Items from a data source:
--

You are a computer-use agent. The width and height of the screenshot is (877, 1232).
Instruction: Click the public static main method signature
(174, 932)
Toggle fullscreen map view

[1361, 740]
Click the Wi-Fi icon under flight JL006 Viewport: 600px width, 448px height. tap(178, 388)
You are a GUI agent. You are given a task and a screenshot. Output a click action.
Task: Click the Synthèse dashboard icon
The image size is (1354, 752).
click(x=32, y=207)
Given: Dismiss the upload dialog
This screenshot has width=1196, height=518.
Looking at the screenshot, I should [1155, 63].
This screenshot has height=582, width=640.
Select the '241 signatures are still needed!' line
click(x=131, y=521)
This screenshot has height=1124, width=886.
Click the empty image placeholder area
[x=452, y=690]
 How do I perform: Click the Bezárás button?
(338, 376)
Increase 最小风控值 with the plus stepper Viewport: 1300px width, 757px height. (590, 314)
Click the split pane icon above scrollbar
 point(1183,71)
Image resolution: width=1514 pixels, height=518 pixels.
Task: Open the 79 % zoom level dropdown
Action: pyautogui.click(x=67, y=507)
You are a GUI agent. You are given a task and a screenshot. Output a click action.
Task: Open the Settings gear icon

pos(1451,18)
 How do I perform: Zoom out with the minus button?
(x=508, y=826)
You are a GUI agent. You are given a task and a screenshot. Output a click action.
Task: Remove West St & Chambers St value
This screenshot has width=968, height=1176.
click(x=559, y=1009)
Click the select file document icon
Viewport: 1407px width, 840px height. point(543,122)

--

**WORK ITEM**
Word for word, give back all the lines above.

**ANSWER SPACE**
You are a computer-use agent. The width and height of the screenshot is (877, 1232).
Instruction: Click the public static main method signature
(174, 932)
Toggle fullscreen map view

[1361, 740]
Click the Wi-Fi icon under flight JL006 Viewport: 600px width, 448px height. tap(178, 388)
You are a GUI agent. You are given a task and a screenshot. Output a click action.
Task: Click the Synthèse dashboard icon
The image size is (1354, 752).
click(x=32, y=207)
Given: Dismiss the upload dialog
This screenshot has width=1196, height=518.
Looking at the screenshot, I should [1155, 63].
This screenshot has height=582, width=640.
Select the '241 signatures are still needed!' line
click(x=131, y=521)
This screenshot has height=1124, width=886.
Click the empty image placeholder area
[x=452, y=690]
 How do I perform: Click the Bezárás button?
(338, 376)
Increase 最小风控值 with the plus stepper Viewport: 1300px width, 757px height. (590, 314)
Click the split pane icon above scrollbar
 point(1183,71)
Image resolution: width=1514 pixels, height=518 pixels.
Task: Open the 79 % zoom level dropdown
Action: pyautogui.click(x=67, y=507)
You are a GUI agent. You are given a task and a screenshot. Output a click action.
Task: Open the Settings gear icon

pos(1451,18)
 How do I perform: Zoom out with the minus button?
(x=508, y=826)
You are a GUI agent. You are given a task and a screenshot. Output a click action.
Task: Remove West St & Chambers St value
This screenshot has width=968, height=1176.
click(x=559, y=1009)
Click the select file document icon
Viewport: 1407px width, 840px height. point(543,122)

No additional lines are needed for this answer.